PROBLEM REQUIREMENTS: Keeping pictures out of the copy, restate each record word for word.

EXCERPTED RECORDS:
- - - - - - -

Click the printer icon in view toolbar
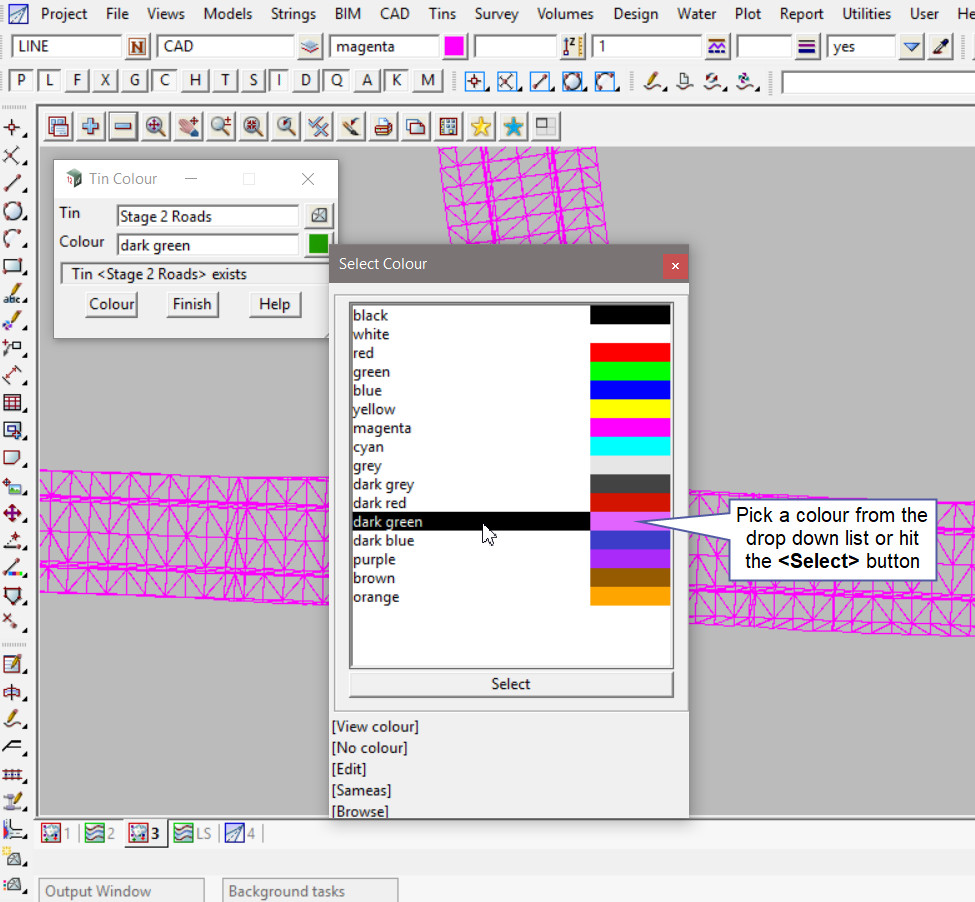 [383, 126]
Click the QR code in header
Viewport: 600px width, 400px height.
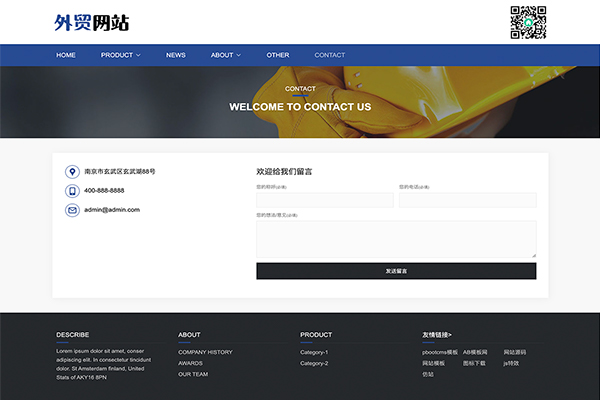(x=529, y=22)
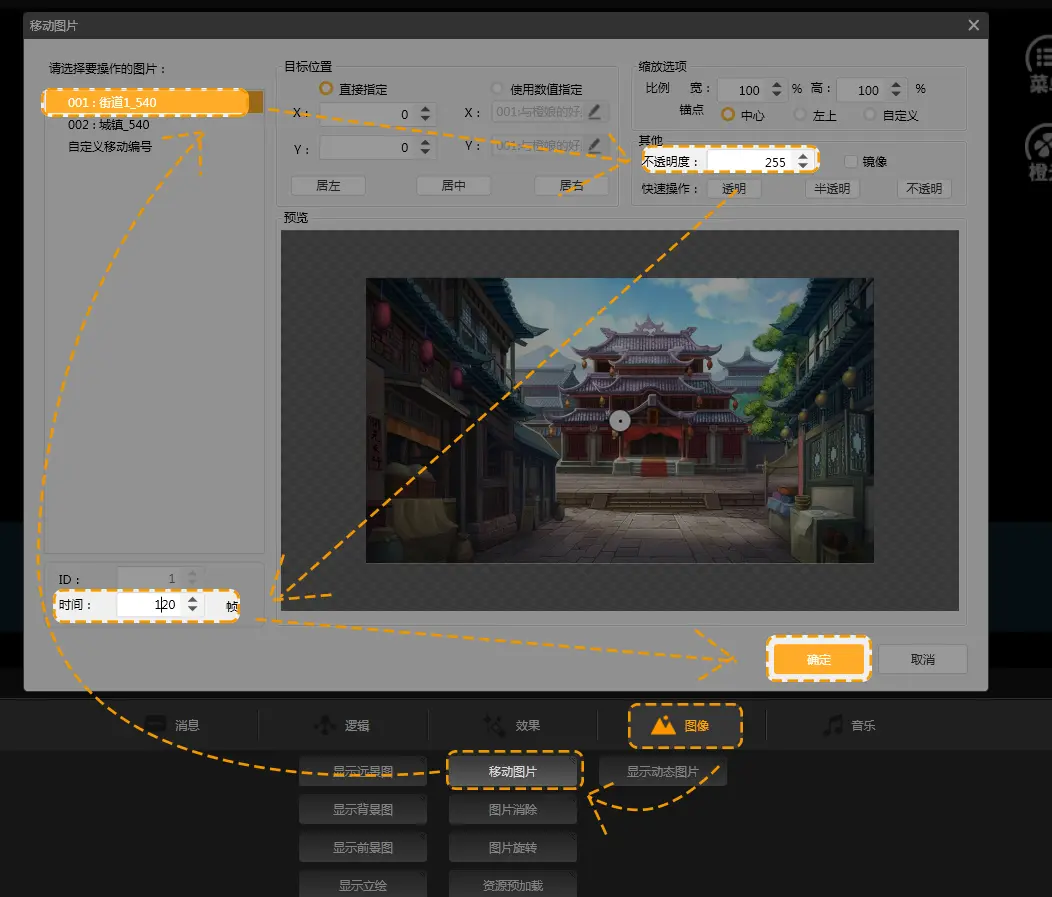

- - - - - - -

SOLVED PROBLEM:
Click the printer icon in view toolbar
 [383, 126]
Click the QR code in header
Viewport: 600px width, 400px height.
(x=529, y=22)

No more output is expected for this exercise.